As indicated, Defendant Cheatham County first moves for summary judgment on the grounds that the Cheatham County Sheriff's Department is not a proper party to a Section 1983 action. This is correct. See, Sargent v. City of Toledo Police Dept., 150 Fed. Appx. 470, 475 (6th Cir. 2005) (citation omitted) ("police departments are merely sub-units of the municipalities they serve"); Matthews v. Jones, 35 F.3d 1046, 1049 (6th Cir. 1994) (since a police department is not an entity which may be sued under Section 1983, county "is the proper party to address the allegations of [plaintiff's] complaint); Turner v. Blount County, 2008 WL 3842358 at *4 (E.D. Tenn. 2008) ("Blount County Sheriff's Department is not a suable entity within the meaning of 42 U.S.C. § 1983"); Buchannan v. Williams, 434 F. Supp. 2d 521, 529 (M.D. Tenn. 2006) ('[s]heriff's departments and police departments are not 'bodies politic'" capable of being sued under Section 1983).

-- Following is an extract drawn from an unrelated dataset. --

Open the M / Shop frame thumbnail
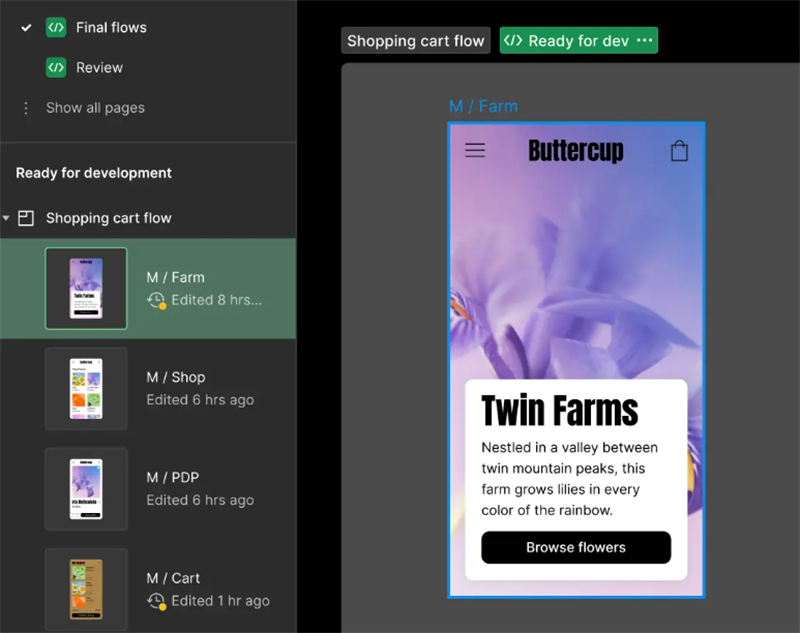 point(86,389)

In response, Plaintiff argues that the caption of a Complaint does not control. Though he does not specifically say so, presumably Plaintiff means by this argument that the intended Defendant is not the Sheriff's Department but the County, notwithstanding the fact that the allegations in the First Amended Complaint, like the caption, are specifically directed at the Sheriff's Department. Regardless, whether the intended Defendant was Cheatham County or its Sheriff's Department, it is clear that Plaintiff's claims against any such Defendant are time-barred.

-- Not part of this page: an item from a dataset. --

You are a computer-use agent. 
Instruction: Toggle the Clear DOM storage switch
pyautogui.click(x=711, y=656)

The parties direct their arguments about the statute of limitations only to Plaintiff's claims under Section 1983. As noted at the outset, in his First Amended Complaint Plaintiff alleges that Defendants' actions also violated Tennessee constitutional, statutory, and common law but does not specify any state causes of action. In his response to the Motion for Summary Judgment, Plaintiff does not articulate any state causes of action which would not be barred by the applicable statute of limitations. Accordingly, the Court's focus is on the statute of limitations in relation to Plaintiff's Section 1983 claims.

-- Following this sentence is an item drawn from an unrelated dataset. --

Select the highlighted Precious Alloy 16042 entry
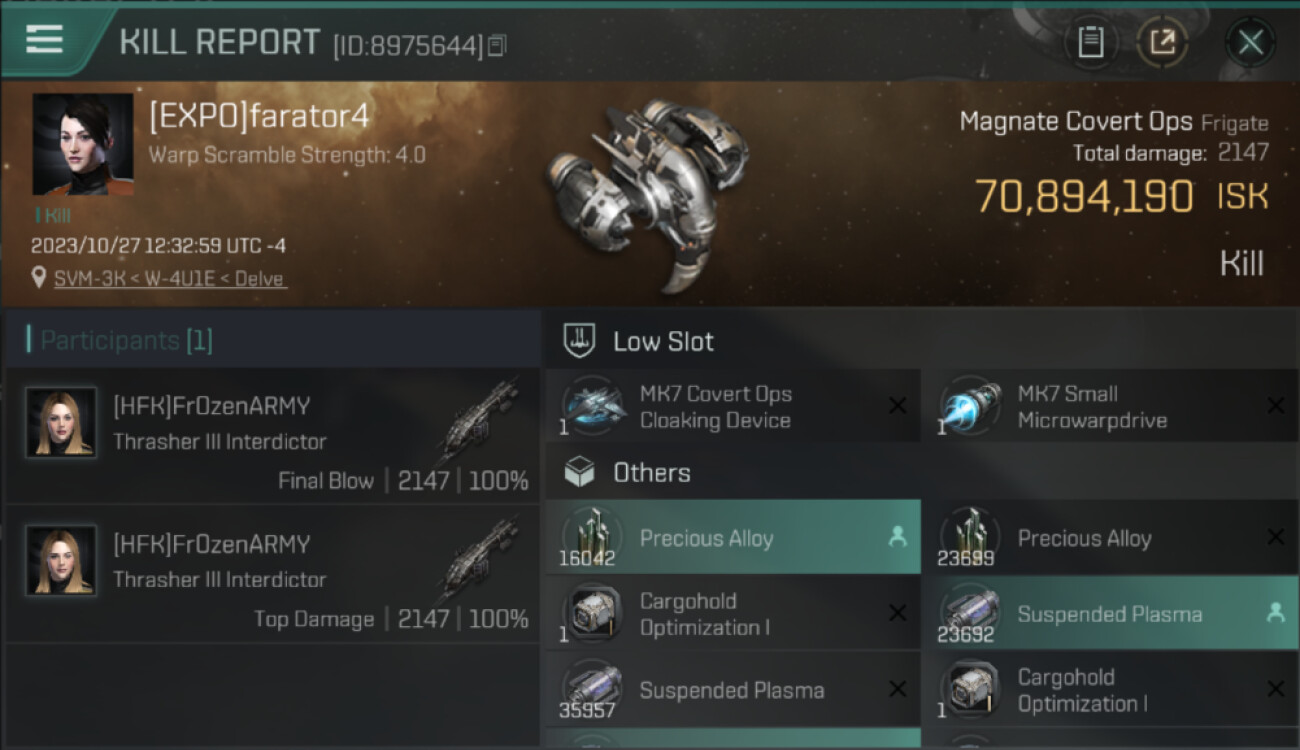Image resolution: width=1300 pixels, height=750 pixels. coord(732,538)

In support of its Motion for Summary Judgment, Cheatham County submitted an Affidavit from Harris Nicholson ("Nicholson"), a Lieutenant with the Cheatham County Sheriff's Department and the Jail Administrator for the Cheatham County Jail. In his Affidavit, Nicholson avers that Plaintiff was booked into the Cheatham County Jail on June 26, 2006 and released to the TDOC on February 21, 2007. Plaintiff filed suit in this Court on December 30, 2008.

Based on that Affidavit, Cheatham County stated in its Concise Statement of Material Facts that Plaintiff was released to the TDOC on February 21, 2007 and that he has not been in the custody of the Cheatham County Sheriff's Department since that date. In response, Plaintiff does not directly dispute these assertions (presumably because he knows, at least approximately, when he left the Cheatham County Jail), but instead states that the "best evidence" of the release date is the "actual record of the release date" which "would undoubtedly establish the official public record of the plaintiff's transfer to the Tennessee Department of Corrections." (Docket Entry No. 47 at 2-3). With its reply, Cheatham County submitted a printout of the booking record of the Cheatham County Jail which confirms Nicholson's statement that Plaintiff was released to the TDOC on February 21, 2007. Therefore, this fact stands undisputed in the record.

In actions brought under 42 U.S.C. § 1983 alleging a violation of civil rights or personal injuries, the state statute of limitations governing actions for personal injuries is to be applied. Wilson v. Garcia, 471 U.S. 261, 266 (1985). Plaintiff argues that either the three-year statute of limitation for "civil actions based upon the alleged violations of any federal or state statute creating monetary liability for personal services rendered" under T.C.A. § 28-3-105(3) or the ten-year statute of limitations under T.C.A. § 28-3-110 for actions against "sheriffs, clerks, and other public officers on their bonds" and for "[a]ll other cases not expressly provided for" should apply. However, the Sixth Circuit has consistently and repeatedly indicated that the one-year statute of limitations found in T.C.A. § 28-3-104 for civil actions "brought under the federal civil rights statutes" governs Section 1983 claims in Tennessee. See, Mettetal v. Vanderbilt University, Legal Dept., 147 Fed. Appx. 577, 584 (6th Cir. 2005); Sharpe v. Cureton, 319 F.3d 259, 266 (6th Cir. 2003); Berndt v. Tennessee, 796 F.2d 879, 883 (6th Cir. 1986). Plaintiff's initial Complaint, which was filed more than 22 months after he was released from the Cheatham County Jail is time-barred with respect to the claims asserted against the Cheatham County Defendants.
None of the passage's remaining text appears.